Going Deeper into Surface: A Network of Pieces

Rock. Nail. Time. A puzzle can be as simple as three seemingly unrelated words placed side by side. Their adjacency signals a veiled connection, capturing our attention. Bed is here the linking word—riddle solved.[1] Puzzles throw a net of mystery over everyday stuff. Consider the corny images typically printed on jigsaws—Kittens! Lighthouses! Santa!—that often disguise a sophisticated network of pieces. To get to the heart of the challenge, many jigsaw aficionados prefer to work on blank puzzles or puzzles with pieces so interchangeable that their assembly points toward thousands of incorrect solutions.[2]

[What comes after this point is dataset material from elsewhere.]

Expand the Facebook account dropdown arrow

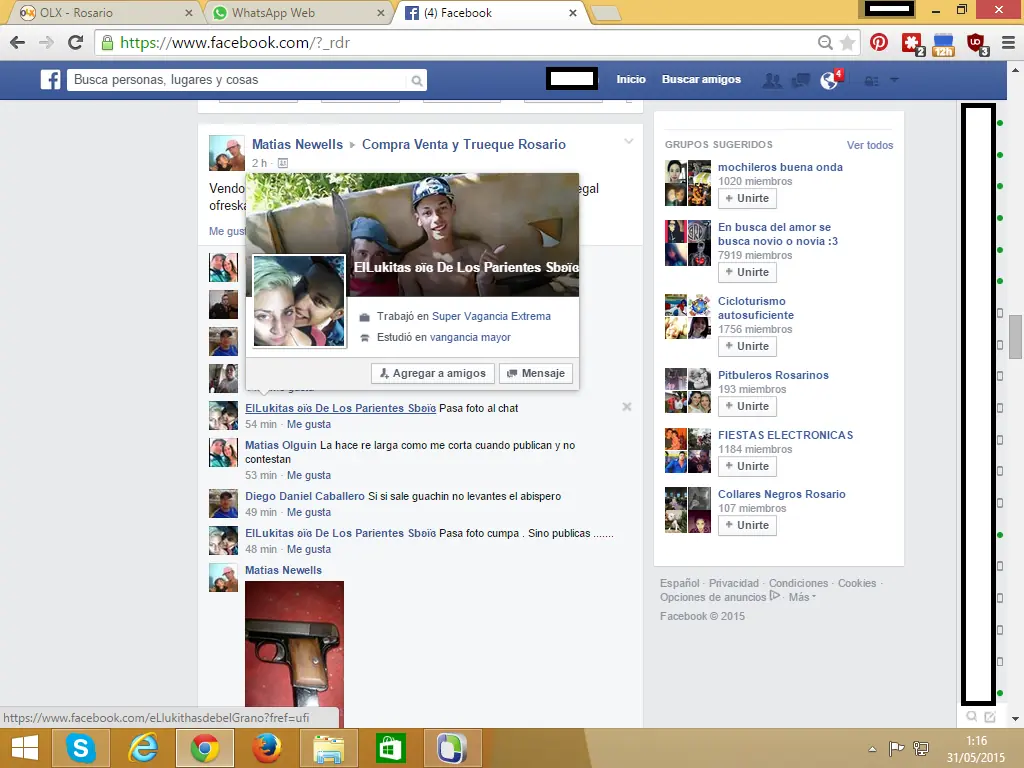pyautogui.click(x=894, y=80)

Like puzzles, the expansive surfaces of architecture are routinely covered with interlocking elements that combine graphic and constructional qualities. But the tiling systems, or tessellations, used for jigsaws are bound to a 2D surface; one that lies politely on a tabletop. Whether made from cardboard or wood, these parts remain thin. The surfaces of buildings, on the other hand, move through space at multiple angles and capture volume in a variety of ways. In architecture, the 2D methods that organize tilings of panelized materials are always in contact with the 3D realities of built surfaces.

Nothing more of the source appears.